Not Playing Small


A theme has appeared over the last few days between conversations at conventions and with those in my circle, and it all seems to stem from the thought of “not playing small”, with the strengths we have.  What I mean is taking the talents or perspectives you have and stretching out with them, even when you’re not sure if this might out shine others around you or upset the norm.  It doesn’t mean being boastful or as parents artificially pumping our children up by telling them they are good at everything, but in fact getting them to recognize the strengths they already have and putting those into action in a bigger way.

Take for instance the counselors I met the other day at a convention who proceeded to tell me about the students they have who they know have great skill sets (photography, drawing, math) but don’t value them because those around them don’t, so they’re hanging back not following up or taking extra classes or gaining experience with them. On the opposite side, they then believe they have nothing to offer and no starting points to connect possible life / work paths to.

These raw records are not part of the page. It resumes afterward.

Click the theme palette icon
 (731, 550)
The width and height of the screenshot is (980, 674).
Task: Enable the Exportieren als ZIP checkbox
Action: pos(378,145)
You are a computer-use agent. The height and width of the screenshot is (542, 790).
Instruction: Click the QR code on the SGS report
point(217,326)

When we authentically move our own passions, loves and natural abilities forward, we have a way of making things better for ourselves and others.  Where things can run into trouble for young people is when they either hide the talents they have so as not to attract attention, jealousy or comment from those around them, or when they spend so much time trying to be something they’re not, that it lands them in a feeling of overwhelm.

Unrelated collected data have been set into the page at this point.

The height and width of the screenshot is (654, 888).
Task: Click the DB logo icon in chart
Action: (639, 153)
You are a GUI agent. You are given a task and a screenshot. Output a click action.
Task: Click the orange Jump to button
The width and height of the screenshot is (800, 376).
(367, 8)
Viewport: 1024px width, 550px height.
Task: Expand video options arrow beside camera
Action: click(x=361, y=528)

Is this a balancing act, you bet, and as parents it’s our job to ensure that they learn lessons about resilience and sticking with things when they feel hard, but also helping them see the value in the things they are naturally good at and come easily to them, in order to highlight their best parts, even when it might make others feel temporarily uncomfortable.

It’s that age-old lesson in surrounding yourself with people who want to see you succeed, no matter what you excel at.  I for one believe we need to begin early instilling these lessons in young people so they stay connected to the paths that matter most to them, despite possible bumps in the road.